* **PROVIDED ENTRIES**:
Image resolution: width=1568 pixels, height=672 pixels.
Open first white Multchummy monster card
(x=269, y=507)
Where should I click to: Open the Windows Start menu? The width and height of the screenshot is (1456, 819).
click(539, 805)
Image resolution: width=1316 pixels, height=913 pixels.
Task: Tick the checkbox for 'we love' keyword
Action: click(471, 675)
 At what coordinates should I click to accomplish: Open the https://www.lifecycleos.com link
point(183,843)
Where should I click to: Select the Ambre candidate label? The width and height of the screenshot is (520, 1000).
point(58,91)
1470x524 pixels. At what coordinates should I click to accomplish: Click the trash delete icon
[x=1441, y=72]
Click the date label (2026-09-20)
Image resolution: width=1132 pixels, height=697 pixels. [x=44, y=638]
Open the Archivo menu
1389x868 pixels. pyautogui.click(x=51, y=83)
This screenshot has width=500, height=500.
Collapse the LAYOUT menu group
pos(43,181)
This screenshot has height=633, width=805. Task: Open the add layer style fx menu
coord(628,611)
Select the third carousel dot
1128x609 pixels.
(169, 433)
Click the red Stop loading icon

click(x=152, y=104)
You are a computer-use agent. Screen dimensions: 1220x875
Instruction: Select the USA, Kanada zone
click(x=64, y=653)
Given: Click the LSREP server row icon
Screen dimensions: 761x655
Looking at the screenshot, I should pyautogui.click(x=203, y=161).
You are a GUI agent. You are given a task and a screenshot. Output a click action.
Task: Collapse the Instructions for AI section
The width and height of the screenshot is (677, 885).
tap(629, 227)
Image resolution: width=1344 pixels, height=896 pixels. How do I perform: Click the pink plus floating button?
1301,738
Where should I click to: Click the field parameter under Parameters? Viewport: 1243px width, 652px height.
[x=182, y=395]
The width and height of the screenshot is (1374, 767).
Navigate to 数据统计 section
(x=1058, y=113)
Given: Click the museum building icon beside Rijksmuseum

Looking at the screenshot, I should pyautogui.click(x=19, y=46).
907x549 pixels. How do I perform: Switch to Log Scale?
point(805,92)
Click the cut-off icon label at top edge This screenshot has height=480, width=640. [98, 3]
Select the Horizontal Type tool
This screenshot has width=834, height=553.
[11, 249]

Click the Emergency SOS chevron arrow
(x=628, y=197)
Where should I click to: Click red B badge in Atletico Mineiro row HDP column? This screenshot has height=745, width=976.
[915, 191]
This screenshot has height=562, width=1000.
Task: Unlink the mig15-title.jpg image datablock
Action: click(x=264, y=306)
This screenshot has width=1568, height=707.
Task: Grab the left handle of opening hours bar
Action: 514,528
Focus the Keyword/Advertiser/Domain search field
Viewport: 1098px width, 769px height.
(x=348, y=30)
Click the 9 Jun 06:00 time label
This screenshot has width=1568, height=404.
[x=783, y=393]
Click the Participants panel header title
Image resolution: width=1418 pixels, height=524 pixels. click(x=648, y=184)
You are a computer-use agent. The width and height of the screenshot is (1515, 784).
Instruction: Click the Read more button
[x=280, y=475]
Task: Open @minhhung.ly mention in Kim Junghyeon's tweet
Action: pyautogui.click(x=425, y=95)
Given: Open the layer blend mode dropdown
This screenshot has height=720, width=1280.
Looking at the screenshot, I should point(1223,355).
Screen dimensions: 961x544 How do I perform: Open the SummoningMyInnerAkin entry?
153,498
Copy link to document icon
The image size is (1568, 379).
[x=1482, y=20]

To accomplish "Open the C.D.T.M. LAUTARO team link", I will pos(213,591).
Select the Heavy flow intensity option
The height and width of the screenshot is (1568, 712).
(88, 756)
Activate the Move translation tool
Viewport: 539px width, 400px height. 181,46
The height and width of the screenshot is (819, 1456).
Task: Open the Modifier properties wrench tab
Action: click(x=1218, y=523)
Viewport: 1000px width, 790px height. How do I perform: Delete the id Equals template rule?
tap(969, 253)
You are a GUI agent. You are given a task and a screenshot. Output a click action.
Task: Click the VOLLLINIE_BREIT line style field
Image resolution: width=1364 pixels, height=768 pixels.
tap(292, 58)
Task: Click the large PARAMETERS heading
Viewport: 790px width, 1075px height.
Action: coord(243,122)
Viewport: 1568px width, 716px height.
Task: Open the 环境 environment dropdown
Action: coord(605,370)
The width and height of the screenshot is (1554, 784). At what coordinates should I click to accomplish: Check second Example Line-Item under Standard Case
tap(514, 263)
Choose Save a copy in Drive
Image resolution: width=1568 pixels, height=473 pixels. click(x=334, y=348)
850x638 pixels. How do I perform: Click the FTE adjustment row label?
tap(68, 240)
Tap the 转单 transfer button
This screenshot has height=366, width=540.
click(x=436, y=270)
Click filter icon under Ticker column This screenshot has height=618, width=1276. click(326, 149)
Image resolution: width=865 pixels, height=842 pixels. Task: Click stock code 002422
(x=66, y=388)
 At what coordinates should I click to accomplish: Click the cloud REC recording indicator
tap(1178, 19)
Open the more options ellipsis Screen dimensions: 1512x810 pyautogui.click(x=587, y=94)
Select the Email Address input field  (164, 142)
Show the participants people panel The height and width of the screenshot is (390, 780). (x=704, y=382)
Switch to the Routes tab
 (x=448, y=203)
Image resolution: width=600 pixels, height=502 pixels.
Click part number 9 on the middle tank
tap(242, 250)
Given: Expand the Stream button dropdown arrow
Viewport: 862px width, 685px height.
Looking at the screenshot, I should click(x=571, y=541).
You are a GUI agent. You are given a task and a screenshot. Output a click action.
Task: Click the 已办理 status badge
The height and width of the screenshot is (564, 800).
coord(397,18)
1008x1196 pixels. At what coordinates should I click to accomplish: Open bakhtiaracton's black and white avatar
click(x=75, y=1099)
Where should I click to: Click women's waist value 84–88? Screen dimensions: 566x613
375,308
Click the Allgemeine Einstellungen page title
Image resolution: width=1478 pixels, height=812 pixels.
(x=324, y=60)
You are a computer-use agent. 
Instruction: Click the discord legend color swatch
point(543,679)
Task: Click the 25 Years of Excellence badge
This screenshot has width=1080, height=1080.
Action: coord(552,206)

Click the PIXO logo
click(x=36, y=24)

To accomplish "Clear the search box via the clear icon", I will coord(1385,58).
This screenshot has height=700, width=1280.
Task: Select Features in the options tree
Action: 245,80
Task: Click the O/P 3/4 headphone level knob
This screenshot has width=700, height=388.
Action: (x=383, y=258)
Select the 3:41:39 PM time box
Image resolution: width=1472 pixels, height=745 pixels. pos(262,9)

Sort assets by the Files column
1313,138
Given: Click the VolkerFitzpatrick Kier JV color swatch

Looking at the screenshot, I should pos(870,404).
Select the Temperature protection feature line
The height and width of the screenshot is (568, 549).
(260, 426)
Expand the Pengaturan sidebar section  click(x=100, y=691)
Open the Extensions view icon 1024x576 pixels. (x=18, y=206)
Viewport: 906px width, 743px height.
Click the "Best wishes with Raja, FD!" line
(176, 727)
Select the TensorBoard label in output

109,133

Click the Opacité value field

* **WHAT IS ASKED**: From the material above, set down unchanged the lines that begin at the line containing "Task: Click the 25 Years of Excellence badge" and end after the line containing "click(x=36, y=24)".

* **SOLUTION TO THE EXERCISE**:
Task: Click the 25 Years of Excellence badge
This screenshot has width=1080, height=1080.
Action: coord(552,206)

Click the PIXO logo
click(x=36, y=24)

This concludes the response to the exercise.